» Task details
Pick out every line in the items below that contains the string "tick", and copy each one.

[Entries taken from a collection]
----
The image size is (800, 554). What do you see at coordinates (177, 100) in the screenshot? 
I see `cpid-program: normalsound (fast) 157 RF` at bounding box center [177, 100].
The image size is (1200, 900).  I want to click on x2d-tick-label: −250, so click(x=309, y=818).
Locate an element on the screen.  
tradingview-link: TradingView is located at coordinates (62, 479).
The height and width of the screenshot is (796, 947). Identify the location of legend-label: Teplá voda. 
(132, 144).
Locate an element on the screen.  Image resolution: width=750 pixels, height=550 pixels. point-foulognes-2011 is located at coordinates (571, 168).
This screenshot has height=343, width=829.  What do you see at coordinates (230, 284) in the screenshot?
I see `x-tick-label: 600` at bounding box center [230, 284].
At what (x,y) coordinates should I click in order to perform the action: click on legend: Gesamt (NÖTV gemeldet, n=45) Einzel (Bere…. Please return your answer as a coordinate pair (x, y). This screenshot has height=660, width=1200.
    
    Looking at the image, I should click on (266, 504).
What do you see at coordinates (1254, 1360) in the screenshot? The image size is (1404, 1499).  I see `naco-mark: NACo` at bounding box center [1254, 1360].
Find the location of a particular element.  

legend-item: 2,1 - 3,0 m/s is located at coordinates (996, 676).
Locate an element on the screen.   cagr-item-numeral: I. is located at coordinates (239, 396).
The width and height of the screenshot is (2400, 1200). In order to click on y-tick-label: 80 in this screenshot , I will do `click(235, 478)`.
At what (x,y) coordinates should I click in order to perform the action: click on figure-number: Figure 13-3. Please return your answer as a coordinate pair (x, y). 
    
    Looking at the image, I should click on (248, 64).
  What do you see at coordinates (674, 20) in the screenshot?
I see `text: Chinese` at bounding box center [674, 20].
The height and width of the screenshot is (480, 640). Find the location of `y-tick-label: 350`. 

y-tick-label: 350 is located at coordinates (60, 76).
----
» Solution for this task
The image size is (1200, 900).  I want to click on x2d-tick-label: −250, so click(x=309, y=818).
I see `x-tick-label: 600` at bounding box center [230, 284].
The width and height of the screenshot is (2400, 1200). In order to click on y-tick-label: 80 in this screenshot , I will do `click(235, 478)`.
The height and width of the screenshot is (480, 640). Find the location of `y-tick-label: 350`. 
y-tick-label: 350 is located at coordinates (60, 76).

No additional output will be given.